Perhaps your confusion comes from the fact that $$ \lim_{x\to-1}f(x)=\lim_{x\to-1}\frac{(x-1)(x+1)}{x+1}=\lim_{x\to-1}(x-1)=\lim_{x\to-1}g(x) $$ But this is true because the limit of a function as $x\to-1$ is completely independent of the value of the function at $-1$ and $f(x)=g(x)$ for every $x\in\mathbb{R}\backslash\{-1\}$.
Simply put, the first equation's domain does not include $-1$, while the second equation does.
Consider the three different functions.
The first function is the function that you original function. $$f:\mathbb{R} \setminus\{ -1\} \rightarrow \mathbb{R}$$ $$f(x)=\frac{(x-1)(x+1)}{x+1}$$
The second function is as follows. $$g:\mathbb{R} \setminus\{ -1\} \rightarrow \mathbb{R}$$ $$g(x)=x-1$$
It is actually the same function as $f$. It is alright to cancel the common terms from both numerator and denominator., as long as you know what you are doing and keeping track of your domain.

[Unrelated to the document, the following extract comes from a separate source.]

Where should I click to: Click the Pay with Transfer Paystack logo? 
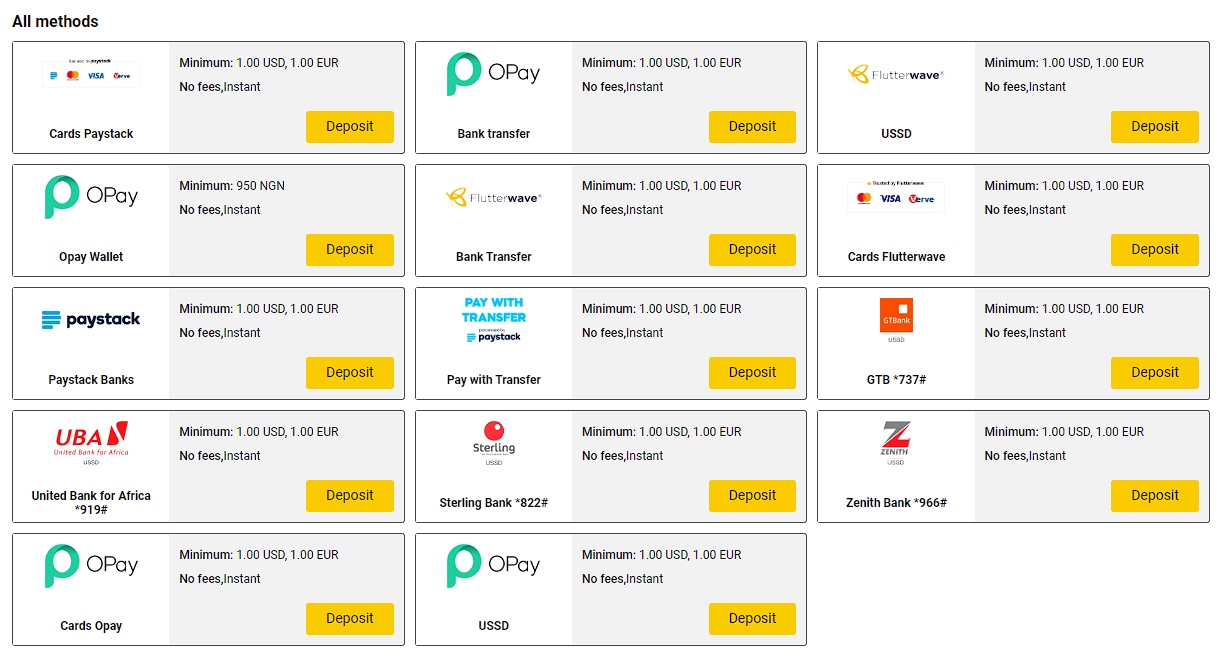click(x=493, y=317)
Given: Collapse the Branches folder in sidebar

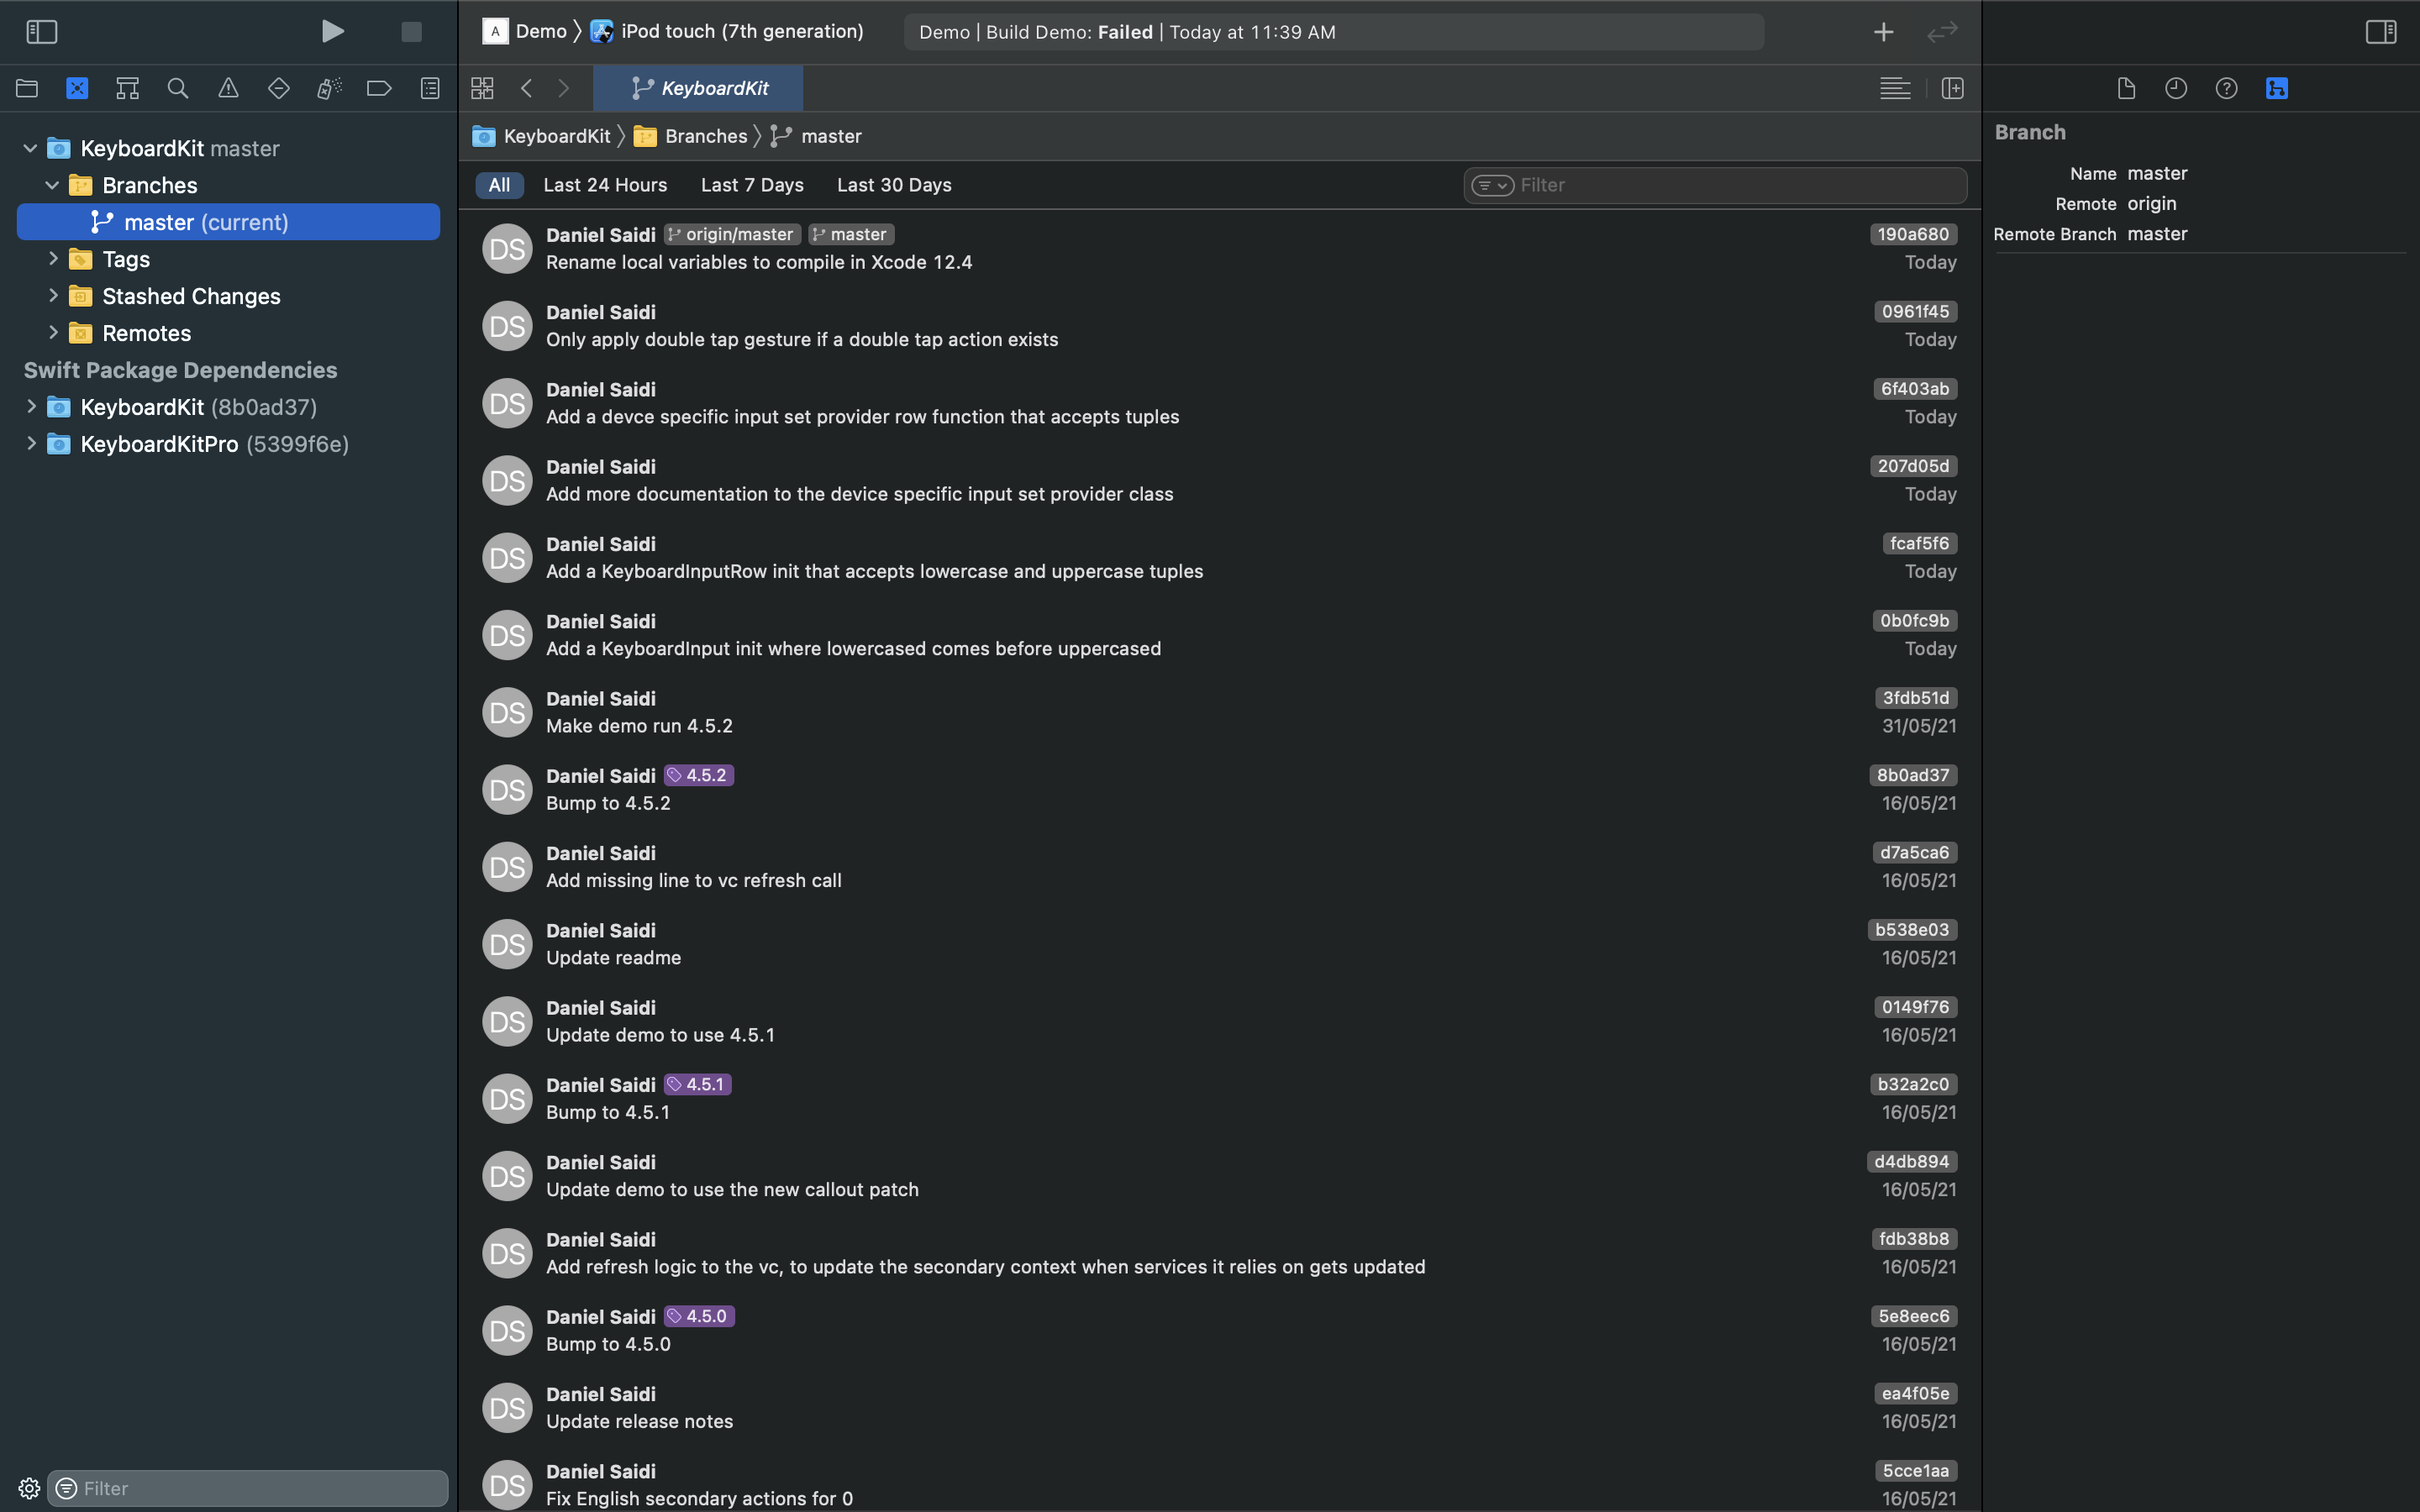Looking at the screenshot, I should pyautogui.click(x=52, y=184).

Now the third function is not exactly the same function as $f$ but it is very close, with an extra point in the domain. $$h:\mathbb{R} \rightarrow \mathbb{R}$$ $$h(x)=x-1$$
I think the book isn't very clear as it does not state the domain of the functions explicitly and just look at the formula and take the largest possible subset of real numbers.
You are right that in cancelling out common terms, the domain shouldn't change.